▶ **Required work**:
Please render the listing, starting at its first line and ending at the line containing "Looking at the screenshot, I should (x=36, y=254).", as a JSON list of strings with one string per line and blank lines left out.

-- BEGIN --

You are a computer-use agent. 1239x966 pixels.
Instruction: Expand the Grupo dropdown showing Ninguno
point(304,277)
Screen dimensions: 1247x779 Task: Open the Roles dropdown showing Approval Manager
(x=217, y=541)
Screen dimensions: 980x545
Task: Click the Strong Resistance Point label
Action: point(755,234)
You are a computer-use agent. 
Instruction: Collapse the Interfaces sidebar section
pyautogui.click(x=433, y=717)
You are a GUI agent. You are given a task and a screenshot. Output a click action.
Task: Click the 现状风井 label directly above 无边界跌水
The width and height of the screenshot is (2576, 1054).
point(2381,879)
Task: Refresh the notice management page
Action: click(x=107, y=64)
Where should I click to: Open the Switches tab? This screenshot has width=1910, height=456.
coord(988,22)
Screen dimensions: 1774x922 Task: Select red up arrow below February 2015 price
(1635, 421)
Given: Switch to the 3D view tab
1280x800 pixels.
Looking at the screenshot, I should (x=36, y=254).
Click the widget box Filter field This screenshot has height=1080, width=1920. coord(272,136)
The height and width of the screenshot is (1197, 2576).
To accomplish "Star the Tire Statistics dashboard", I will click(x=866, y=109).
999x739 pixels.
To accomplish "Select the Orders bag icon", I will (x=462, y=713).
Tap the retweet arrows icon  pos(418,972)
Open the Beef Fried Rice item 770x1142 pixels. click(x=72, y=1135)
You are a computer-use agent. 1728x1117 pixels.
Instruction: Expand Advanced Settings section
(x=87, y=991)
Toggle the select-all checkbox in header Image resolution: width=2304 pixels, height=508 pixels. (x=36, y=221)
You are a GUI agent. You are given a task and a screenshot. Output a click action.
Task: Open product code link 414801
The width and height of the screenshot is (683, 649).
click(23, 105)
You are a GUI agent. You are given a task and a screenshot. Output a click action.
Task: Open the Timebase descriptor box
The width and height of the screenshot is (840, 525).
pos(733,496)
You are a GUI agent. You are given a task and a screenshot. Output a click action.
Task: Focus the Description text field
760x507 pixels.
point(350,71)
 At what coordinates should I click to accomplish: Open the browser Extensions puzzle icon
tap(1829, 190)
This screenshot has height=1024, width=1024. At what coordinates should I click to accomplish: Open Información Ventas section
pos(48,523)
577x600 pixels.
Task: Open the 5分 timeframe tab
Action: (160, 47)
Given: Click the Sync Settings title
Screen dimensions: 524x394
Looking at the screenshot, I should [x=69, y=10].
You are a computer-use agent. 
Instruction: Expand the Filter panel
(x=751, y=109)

-- END --

▶ **Correct result**:
[
  "You are a computer-use agent. 1239x966 pixels.",
  "Instruction: Expand the Grupo dropdown showing Ninguno",
  "point(304,277)",
  "Screen dimensions: 1247x779 Task: Open the Roles dropdown showing Approval Manager",
  "(x=217, y=541)",
  "Screen dimensions: 980x545",
  "Task: Click the Strong Resistance Point label",
  "Action: point(755,234)",
  "You are a computer-use agent. ",
  "Instruction: Collapse the Interfaces sidebar section",
  "pyautogui.click(x=433, y=717)",
  "You are a GUI agent. You are given a task and a screenshot. Output a click action.",
  "Task: Click the 现状风井 label directly above 无边界跌水",
  "The width and height of the screenshot is (2576, 1054).",
  "point(2381,879)",
  "Task: Refresh the notice management page",
  "Action: click(x=107, y=64)",
  "Where should I click to: Open the Switches tab? This screenshot has width=1910, height=456.",
  "coord(988,22)",
  "Screen dimensions: 1774x922 Task: Select red up arrow below February 2015 price",
  "(1635, 421)",
  "Given: Switch to the 3D view tab",
  "1280x800 pixels.",
  "Looking at the screenshot, I should (x=36, y=254)."
]